- _What to do_
Give only the number of lines in the material below that contain the string "dimensions".

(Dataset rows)
START

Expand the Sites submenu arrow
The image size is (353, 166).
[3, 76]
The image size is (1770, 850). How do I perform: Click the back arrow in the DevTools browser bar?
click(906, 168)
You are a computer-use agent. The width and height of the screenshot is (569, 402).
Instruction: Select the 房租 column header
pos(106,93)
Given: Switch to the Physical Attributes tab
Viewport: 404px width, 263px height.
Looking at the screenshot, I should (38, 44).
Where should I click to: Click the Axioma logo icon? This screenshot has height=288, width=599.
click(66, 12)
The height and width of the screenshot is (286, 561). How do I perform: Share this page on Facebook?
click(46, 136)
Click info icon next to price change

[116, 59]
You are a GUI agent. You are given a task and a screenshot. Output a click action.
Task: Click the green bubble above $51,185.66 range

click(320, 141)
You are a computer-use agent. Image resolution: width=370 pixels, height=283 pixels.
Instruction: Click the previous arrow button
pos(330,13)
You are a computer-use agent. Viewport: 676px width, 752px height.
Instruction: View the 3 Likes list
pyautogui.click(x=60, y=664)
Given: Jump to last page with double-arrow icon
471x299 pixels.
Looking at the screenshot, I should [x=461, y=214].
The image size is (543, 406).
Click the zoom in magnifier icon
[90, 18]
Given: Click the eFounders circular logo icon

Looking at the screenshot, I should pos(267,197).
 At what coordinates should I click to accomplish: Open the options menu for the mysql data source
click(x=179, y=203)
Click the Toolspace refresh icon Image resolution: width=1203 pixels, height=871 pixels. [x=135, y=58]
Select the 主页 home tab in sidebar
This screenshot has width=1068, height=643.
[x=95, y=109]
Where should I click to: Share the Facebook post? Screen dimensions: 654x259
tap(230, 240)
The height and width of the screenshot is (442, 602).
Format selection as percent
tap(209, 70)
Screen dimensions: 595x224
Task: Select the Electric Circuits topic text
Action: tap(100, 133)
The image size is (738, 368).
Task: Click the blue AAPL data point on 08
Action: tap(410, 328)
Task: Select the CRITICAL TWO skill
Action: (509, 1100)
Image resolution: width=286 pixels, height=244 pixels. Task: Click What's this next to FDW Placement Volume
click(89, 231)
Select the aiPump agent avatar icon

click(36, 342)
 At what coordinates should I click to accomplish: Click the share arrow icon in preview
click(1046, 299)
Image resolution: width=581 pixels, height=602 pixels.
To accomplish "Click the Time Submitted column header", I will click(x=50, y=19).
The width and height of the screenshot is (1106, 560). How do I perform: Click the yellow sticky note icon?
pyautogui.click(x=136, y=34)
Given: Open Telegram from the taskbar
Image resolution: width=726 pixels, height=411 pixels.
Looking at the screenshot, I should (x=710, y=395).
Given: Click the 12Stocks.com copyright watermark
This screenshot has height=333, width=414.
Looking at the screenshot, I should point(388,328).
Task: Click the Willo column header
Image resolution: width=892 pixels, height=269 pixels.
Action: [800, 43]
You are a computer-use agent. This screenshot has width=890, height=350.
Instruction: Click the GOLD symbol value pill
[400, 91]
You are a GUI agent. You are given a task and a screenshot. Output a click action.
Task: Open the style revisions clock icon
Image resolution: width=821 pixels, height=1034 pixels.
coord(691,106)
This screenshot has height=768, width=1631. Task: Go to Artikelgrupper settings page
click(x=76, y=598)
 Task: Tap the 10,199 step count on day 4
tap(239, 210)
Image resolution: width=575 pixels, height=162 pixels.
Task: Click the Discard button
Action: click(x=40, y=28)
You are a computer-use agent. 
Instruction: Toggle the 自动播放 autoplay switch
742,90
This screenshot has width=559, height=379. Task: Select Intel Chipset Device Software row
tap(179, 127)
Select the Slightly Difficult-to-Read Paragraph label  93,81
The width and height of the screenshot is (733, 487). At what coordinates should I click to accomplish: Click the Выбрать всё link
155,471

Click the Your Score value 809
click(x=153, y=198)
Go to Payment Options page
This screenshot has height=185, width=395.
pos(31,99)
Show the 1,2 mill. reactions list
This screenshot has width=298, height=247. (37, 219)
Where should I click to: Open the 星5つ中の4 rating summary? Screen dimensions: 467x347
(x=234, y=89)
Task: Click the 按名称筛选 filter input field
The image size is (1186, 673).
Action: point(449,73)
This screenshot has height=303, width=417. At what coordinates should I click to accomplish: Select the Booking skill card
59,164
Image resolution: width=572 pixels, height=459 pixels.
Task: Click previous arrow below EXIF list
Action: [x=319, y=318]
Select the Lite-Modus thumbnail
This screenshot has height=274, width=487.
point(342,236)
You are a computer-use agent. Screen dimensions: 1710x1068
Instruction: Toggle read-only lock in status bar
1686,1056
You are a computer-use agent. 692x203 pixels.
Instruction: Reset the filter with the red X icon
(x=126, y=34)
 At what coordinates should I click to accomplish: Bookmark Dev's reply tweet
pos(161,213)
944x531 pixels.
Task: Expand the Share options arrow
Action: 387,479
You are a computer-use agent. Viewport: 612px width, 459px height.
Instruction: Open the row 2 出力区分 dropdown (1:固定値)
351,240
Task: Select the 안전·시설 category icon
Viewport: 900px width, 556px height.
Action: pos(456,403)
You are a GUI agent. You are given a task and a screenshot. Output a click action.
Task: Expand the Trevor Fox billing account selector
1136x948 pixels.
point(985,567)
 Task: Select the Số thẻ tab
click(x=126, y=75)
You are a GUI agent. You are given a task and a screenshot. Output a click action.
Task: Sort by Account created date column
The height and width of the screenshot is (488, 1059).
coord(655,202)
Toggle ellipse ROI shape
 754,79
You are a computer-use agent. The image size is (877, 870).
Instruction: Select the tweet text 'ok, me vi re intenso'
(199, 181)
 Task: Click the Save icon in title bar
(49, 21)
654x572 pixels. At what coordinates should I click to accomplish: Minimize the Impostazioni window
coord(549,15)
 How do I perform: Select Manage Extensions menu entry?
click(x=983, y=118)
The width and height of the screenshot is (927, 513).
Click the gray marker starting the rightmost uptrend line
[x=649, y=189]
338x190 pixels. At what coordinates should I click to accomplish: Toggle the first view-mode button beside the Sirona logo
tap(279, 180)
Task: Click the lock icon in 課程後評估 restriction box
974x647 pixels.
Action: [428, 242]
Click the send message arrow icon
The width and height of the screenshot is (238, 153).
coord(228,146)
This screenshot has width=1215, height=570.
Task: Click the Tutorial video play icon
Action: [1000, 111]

END

- _Answer to the task_
4